TEXTO A LER ::

Recensão Crítica de 3 Vídeos de Michael Wesch

It’s not just about information but it’s actually about linking people and it’s about linking people in ways that we’ve never been linked before.

Michael Wesch, An Anthropological Introduction to YouTube

aprender online @ pedagogiadoelearning.com
Enquanto função social, a educação parece perder-se entre as quatro paredes de uma sala de aula. Paralelamente, há duas gerações que os olhos e os cérebros do mundo se fixam no YouTube.

Em Web 2.0… The Machine is Us/ing Us (2007a) Michael Wesch salta da linearidade do papel para a flexibilidade, mobilidade e hipertextualidade da escrita digital. Meses mais tarde A Vision of Students Today (Wesch, 2007b) repega no conceito de escrita, mesmo no final do vídeo, ao abordar a grande e genial invenção tecnológica que foi…o quadro de giz.

A escrita cursiva ajuda o cérebro e é um meio fundamental para organizar o pensamento e desenvolver conhecimento, mas o que os vídeos de Wesch e dos seus alunos salientavam já há 12 anos era que escrita cursiva, texto linear, o legado escolar estavam mais do que ultrapassados perante a internet, e o hipertexto que tudo inclui e tudo relaciona com um clique: texto, som, imagem, vídeo e (faltou escrever isso em A Vision of Students Today) pessoas.

TAREFAS ::
[a] Na recensão dos vídeos de Michael Wesch, reescreva de forma mais breve o parágrafo que começa por "A escrita cursiva ajuda o cérebro", mantendo os factos principais.
[b] Segundo a recensão dos vídeos de Michael Wesch, que invenção tecnológica é abordada no final de A Vision of Students Today?

DADOS FORNECIDOS ::
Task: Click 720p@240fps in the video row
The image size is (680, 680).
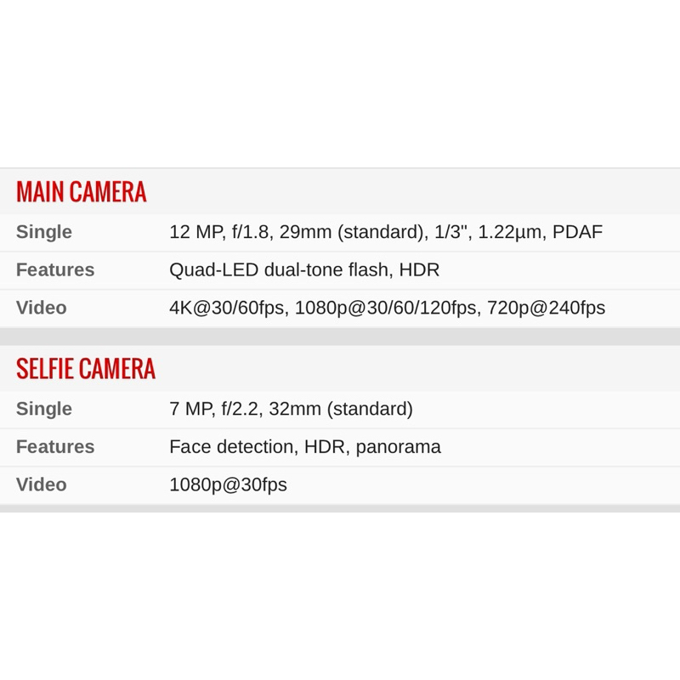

RESPOSTAS POR TAREFA ::
[a] A escrita cursiva ajuda o cérebro a organizar o pensamento e a desenvolver conhecimento. No entanto, os vídeos de Wesch e dos seus alunos já mostravam há 12 anos que a escrita cursiva, o texto linear e o legado escolar estavam ultrapassados face à internet e ao hipertexto. Este liga com um clique texto, som, imagem, vídeo e pessoas, e as pessoas ficaram por referir em A Vision of Students Today.

[b] O quadro de giz.